_GIVEN RECORDS_.
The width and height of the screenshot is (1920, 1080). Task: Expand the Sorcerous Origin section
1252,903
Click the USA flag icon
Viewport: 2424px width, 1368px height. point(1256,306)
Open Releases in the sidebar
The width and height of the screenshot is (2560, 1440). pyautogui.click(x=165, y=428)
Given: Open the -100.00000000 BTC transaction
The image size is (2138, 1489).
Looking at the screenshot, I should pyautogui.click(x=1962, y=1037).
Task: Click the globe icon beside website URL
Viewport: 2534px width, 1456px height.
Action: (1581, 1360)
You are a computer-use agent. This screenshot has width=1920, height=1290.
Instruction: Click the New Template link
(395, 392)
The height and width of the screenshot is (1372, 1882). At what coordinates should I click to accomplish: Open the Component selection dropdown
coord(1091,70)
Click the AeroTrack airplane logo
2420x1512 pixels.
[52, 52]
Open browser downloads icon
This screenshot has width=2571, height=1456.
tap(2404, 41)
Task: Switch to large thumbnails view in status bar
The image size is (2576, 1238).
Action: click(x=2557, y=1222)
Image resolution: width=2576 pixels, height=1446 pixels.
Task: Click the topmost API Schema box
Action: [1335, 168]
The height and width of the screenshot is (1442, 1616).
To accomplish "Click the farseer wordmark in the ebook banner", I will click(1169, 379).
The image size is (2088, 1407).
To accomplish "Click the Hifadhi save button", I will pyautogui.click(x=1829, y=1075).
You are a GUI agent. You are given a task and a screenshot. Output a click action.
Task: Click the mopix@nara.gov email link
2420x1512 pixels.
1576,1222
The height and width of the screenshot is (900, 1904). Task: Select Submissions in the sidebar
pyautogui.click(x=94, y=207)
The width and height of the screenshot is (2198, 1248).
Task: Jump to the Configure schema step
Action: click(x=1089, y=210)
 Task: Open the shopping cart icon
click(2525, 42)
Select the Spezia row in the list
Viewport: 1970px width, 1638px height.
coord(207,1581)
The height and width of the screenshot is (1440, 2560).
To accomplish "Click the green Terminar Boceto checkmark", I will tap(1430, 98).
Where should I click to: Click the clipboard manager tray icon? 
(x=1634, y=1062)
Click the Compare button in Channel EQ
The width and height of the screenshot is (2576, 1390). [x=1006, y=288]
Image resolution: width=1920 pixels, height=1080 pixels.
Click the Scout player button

_YOUR ASSIGNMENT_. Repeat the material above in full, keeping every word.

_ANSWER BOX_.
The width and height of the screenshot is (1920, 1080). Task: Expand the Sorcerous Origin section
1252,903
Click the USA flag icon
Viewport: 2424px width, 1368px height. point(1256,306)
Open Releases in the sidebar
The width and height of the screenshot is (2560, 1440). pyautogui.click(x=165, y=428)
Given: Open the -100.00000000 BTC transaction
The image size is (2138, 1489).
Looking at the screenshot, I should pyautogui.click(x=1962, y=1037).
Task: Click the globe icon beside website URL
Viewport: 2534px width, 1456px height.
Action: (1581, 1360)
You are a computer-use agent. This screenshot has width=1920, height=1290.
Instruction: Click the New Template link
(395, 392)
The height and width of the screenshot is (1372, 1882). At what coordinates should I click to accomplish: Open the Component selection dropdown
coord(1091,70)
Click the AeroTrack airplane logo
2420x1512 pixels.
[52, 52]
Open browser downloads icon
This screenshot has width=2571, height=1456.
tap(2404, 41)
Task: Switch to large thumbnails view in status bar
The image size is (2576, 1238).
Action: click(x=2557, y=1222)
Image resolution: width=2576 pixels, height=1446 pixels.
Task: Click the topmost API Schema box
Action: [1335, 168]
The height and width of the screenshot is (1442, 1616).
To accomplish "Click the farseer wordmark in the ebook banner", I will click(1169, 379).
The image size is (2088, 1407).
To accomplish "Click the Hifadhi save button", I will pyautogui.click(x=1829, y=1075).
You are a GUI agent. You are given a task and a screenshot. Output a click action.
Task: Click the mopix@nara.gov email link
2420x1512 pixels.
1576,1222
The height and width of the screenshot is (900, 1904). Task: Select Submissions in the sidebar
pyautogui.click(x=94, y=207)
The width and height of the screenshot is (2198, 1248).
Task: Jump to the Configure schema step
Action: click(x=1089, y=210)
 Task: Open the shopping cart icon
click(2525, 42)
Select the Spezia row in the list
Viewport: 1970px width, 1638px height.
coord(207,1581)
The height and width of the screenshot is (1440, 2560).
To accomplish "Click the green Terminar Boceto checkmark", I will tap(1430, 98).
Where should I click to: Click the clipboard manager tray icon? 
(x=1634, y=1062)
Click the Compare button in Channel EQ
The width and height of the screenshot is (2576, 1390). [x=1006, y=288]
Image resolution: width=1920 pixels, height=1080 pixels.
Click the Scout player button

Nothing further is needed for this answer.